BOSTON (CBS) – Addiction doesn’t discriminate. In part ten of her week long series ‘Heroin: From Prescription to Addiction,’ WBZ’s Mary Blake has the story of a Fall River superstar’s fall from grace, and subsequent redemption.
WBZ NewsRadio 1030’s Mary Blake reports
An excited audience at the Chelsea Boys and Girls Club one afternoon last month, as they waited for the afternoon’s guest speaker, Chris Herren. Herren, the one time Celtics and Nuggets guard, drew applause as he walked to the stage with his personal story of addiction and recovery. You could hear a pin drop as he talked about how his life spiraled downward during his basketball years. His new passion, is getting kids to reject drugs and alcohol. You could hear it in his voice as he paced back and forth on stage. “It breaks my heart to see kids messing around in this,” he said.

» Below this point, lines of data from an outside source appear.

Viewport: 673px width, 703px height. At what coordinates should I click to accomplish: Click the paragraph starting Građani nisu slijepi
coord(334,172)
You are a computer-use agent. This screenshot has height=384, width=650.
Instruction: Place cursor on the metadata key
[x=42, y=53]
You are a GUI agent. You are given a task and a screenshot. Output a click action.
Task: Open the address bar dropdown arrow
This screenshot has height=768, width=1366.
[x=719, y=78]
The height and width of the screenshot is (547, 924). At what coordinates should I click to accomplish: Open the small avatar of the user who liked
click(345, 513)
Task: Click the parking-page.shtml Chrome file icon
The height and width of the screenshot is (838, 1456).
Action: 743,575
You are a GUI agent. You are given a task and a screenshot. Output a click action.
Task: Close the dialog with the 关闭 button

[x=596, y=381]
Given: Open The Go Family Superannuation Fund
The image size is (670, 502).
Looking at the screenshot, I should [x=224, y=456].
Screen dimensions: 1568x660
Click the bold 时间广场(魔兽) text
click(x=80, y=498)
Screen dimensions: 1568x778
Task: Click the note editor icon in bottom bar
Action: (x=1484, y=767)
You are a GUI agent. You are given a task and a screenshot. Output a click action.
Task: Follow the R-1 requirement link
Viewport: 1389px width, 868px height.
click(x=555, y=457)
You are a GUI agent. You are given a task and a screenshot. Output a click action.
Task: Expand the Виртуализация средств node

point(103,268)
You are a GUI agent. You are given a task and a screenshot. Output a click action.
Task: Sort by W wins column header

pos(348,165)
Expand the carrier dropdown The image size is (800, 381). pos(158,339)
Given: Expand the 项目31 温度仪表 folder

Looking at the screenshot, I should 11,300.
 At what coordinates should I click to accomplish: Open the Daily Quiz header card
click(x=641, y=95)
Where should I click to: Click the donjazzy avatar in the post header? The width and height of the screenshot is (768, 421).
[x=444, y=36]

Read More: Heroin From Prescription To Addiction
His message resonated with “Jalen” in the audience. “I’ve known people, and I have heard of people, including like around here, that are going into it or are being introduced to the drugs, so like, considering all people who are younger, I think they should know the struggle and what’s bad about it,” she said.
Herren, grew up in Fall River and seemingly had everything going for him— wife, children, and a promising professional basketball career. But, Herren had been battling addiction since he was 18, and after testing positive for cocaine at Boston College, his life spiraled downward.
Herren said it was hard to tell his story at first, and it’s still hard. “I believe when it’s not hard I’ll walk away from it. With it still being hard to tell, it’s an indication to me that I’m still in the moment, I’m still living in it,” he said.
Herren also wishes that along with Math, History, Science and English, kids had more education about drugs. “We’re missing the wellness component and I think a lot of kids want that,” he said.
Like Herren, Kerri Ann Salemmi is on a mission. She is a recovery coach in Revere, available every Tuesday evening at a city drop-in center. She explains, “We meet them where they’re at, and ya know, you practice navigation, and navigate them to see what they want to do to make any sort of change.”
Salemmi has been in recovery for 13 years.